Another reason to limit ultra-processed foods
Knowing the difference now could make a world of difference later. How much of a difference?
Like knowing the person who’s come to visit you is indeed your grandson - and not your son, despite how much the former reminds you of the latter. Or if that 13-year-old visitor develops dementia or worse by the time he’s receiving visits from his teenaged grandson while at a senior living facility.
Up for debate today is the oh-so important difference between processed foods and ultra-processed foods. But as Hamlet says about a subject equally as important, “There lies the rub.”
The rub here is there’s no clear agreement upon what takes processed foods and turns them into - what more and more research is suggesting you’d be wise to severely limit - UPFs, the oft-used abbreviation for ultra-processed foods.
Challenge me to rapid-fire a list on a game show, though, and I’ll say this: Fish sticks, TV dinners, quick meals containing instant noodles, boxed cake mixes, cookies, candies, hot dogs, and sodas. And it seems as if the people at the University of Texas MD Anderson Cancer Center would name many of the same.
In “What Are Ultra-Processed Foods?” written by Heather Alexander and found at their website, UPFs are characterized as packaged foods using manufactured ingredients “combined in some way to make something that is edible, but it in no way maintains the integrity or nutritional content of the original foods.”
Many of these manufactured ingredients on their own would not be fit for human consumption. Like flavorings, preservatives, enzymes, protein substances.
And oils, fats, starches, and - as often as not - lots and lots of sugar and salt.
While these additions lead to improved texture, taste, and shelf life, new research first available 10 days ago at Neurology’s website suggests those additions may come with a steep cost: eventual cognitive decline.
Chinese researchers at the School of Public Health at Tianjin Medical University reviewed the health information kept in the UK Biobank on more than 72,000 people - all of whom at the onset were 55 years of age or older and did not suffer from dementia. The researchers then compared the info on the 18,000 who had eaten the most UPFs during two 24-hour dietary assessments (about 28 ounces a day) to the 18,000 who had eaten the least (about 8 ounces a day).
They found that in the 10 years after the first dietary assessment, 50 percent more of those who ate about 28 ounces of UPFs a day had developed dementia compared to those who had eaten no more than 8 ounces of UPFs a day.
The researchers continued to crunch the numbers in all sorts of ways, which allowed lead researcher Huiping Li to provide this easy takeaway for Steven Reinberg’s article for Medical News Today: “Diets Heavy in ‘Ultra-Processed’ Foods Could Harm the Brain.” Substituting just 10 percent of the ultra-processed foods you eat with those unprocessed or minimally so lowers your risk of developing dementia by 19 percent.
After reviewing the Chinese research, Samantha Heller, a senior clinical nutritionist at NYU Langone Health in New York City, called the findings “not surprising” and added a caveat. “Ultra-processed foods are both biochemically designed and advertised to increase cravings and desire for these foods.”

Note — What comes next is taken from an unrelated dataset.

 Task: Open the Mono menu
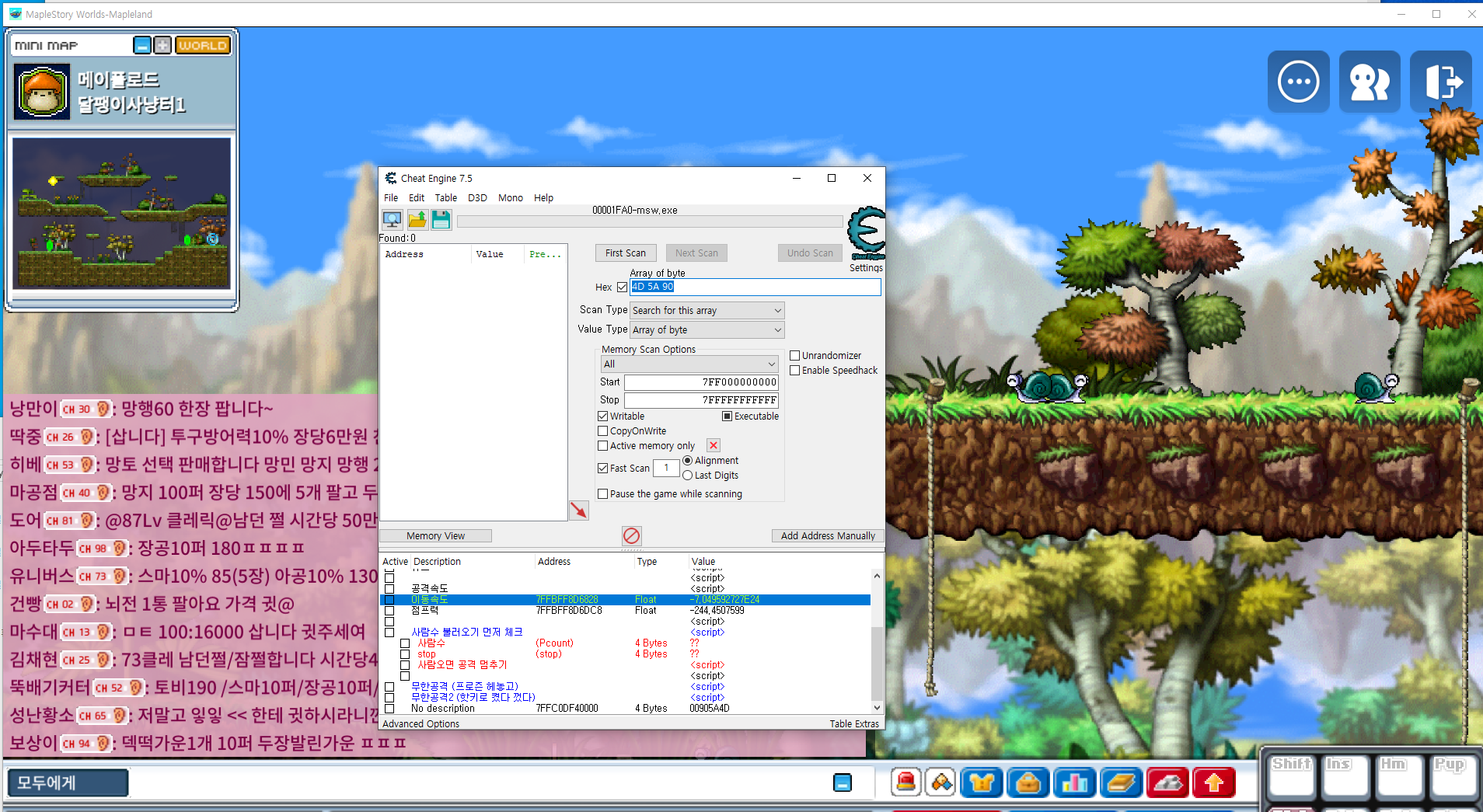(x=510, y=198)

Her warning suggests there’s another bit of research she won’t find surprising. It comes from Fang Fang Zhang, MD, PhD, associate professor, Tufts University School of Nutrition Science and Policy, Boston, and his colleagues who reviewed 20 years of data accrued from the U.S. National Health and Nutrition Examination surveys.
About 66 percent of all the calories now consumed by children and teens come from UPFs.
Years ago, we didn’t worry much if kids ate junk because of the belief chubby kids “lean out” during the one or two growth spurts they undergo as teens. But this leaning out isn’t happening often enough anymore.
According to the CDC in 2016, slightly more than 20 percent of teens were obese, about double the rate from 1988.
Which brings us back this article’s intro, the allusion to you as a grandpa, and the question of whether or not your 13-year-old grandson at your age will develop dementia or worse. It’s a question that needs to be considered since there’s a clear link between being obese early in life and cognitive decline later.
Especially in light of a review published in the May 2022 issue of the Journal of Obesity. Using data accrued in NHANES, the National Health and Nutrition Examination Survey, researchers found the leaning out that used to take place in the teenage years isn’t occurring in young adulthood either.
In fact, the opposite is occurring. From their mid-20s to mid-30s, the study found, the average American now gains more than 17 pounds.